** Extracted data entries **
---

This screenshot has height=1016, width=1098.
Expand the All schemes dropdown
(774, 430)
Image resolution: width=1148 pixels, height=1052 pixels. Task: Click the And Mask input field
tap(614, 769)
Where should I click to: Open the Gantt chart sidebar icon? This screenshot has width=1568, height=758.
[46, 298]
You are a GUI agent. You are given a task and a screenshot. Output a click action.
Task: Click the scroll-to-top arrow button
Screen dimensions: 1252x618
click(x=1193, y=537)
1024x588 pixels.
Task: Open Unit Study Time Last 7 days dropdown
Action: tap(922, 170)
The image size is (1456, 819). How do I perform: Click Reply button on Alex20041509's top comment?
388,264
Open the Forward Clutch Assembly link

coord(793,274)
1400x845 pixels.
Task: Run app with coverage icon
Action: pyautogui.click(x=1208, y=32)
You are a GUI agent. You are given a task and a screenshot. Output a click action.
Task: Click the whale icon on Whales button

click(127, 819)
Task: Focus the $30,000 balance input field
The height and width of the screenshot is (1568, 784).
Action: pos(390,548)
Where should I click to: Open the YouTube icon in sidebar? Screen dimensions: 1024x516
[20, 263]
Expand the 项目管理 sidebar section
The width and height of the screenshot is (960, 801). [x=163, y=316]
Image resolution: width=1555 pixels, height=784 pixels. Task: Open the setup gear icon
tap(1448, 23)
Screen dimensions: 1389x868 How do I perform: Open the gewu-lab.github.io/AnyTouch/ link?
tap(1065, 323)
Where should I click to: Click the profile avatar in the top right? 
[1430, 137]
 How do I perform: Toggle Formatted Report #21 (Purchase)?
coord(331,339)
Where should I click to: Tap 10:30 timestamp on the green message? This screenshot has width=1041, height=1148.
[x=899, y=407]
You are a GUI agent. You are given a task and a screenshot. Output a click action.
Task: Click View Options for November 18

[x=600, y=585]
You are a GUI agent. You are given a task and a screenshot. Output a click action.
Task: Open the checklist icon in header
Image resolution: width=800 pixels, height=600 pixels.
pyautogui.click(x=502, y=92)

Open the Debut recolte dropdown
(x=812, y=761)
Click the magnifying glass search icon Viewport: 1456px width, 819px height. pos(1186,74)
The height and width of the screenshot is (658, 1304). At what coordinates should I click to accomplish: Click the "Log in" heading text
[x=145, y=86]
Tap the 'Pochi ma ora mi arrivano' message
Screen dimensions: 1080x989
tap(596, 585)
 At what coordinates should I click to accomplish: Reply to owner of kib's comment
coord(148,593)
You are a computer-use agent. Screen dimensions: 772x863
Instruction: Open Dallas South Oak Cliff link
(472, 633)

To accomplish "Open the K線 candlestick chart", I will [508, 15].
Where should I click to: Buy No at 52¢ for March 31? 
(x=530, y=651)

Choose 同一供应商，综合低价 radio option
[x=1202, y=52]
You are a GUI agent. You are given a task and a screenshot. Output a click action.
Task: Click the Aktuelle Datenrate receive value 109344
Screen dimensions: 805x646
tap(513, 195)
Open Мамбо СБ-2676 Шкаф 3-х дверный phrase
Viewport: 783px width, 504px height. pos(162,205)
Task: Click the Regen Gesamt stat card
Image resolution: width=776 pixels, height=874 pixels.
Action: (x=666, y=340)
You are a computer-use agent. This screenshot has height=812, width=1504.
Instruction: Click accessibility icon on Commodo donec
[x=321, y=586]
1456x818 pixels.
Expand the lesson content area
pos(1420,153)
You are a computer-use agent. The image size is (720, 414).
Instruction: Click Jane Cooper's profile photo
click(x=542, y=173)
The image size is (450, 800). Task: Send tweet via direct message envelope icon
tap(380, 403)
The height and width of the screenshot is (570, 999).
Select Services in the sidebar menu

---

** What is required **
Locate each line of the rows above that contains the word "sidebar", and copy those lines out in full.

** Final result **
Where should I click to: Open the Gantt chart sidebar icon? This screenshot has width=1568, height=758.
Where should I click to: Open the YouTube icon in sidebar? Screen dimensions: 1024x516
Expand the 项目管理 sidebar section
Select Services in the sidebar menu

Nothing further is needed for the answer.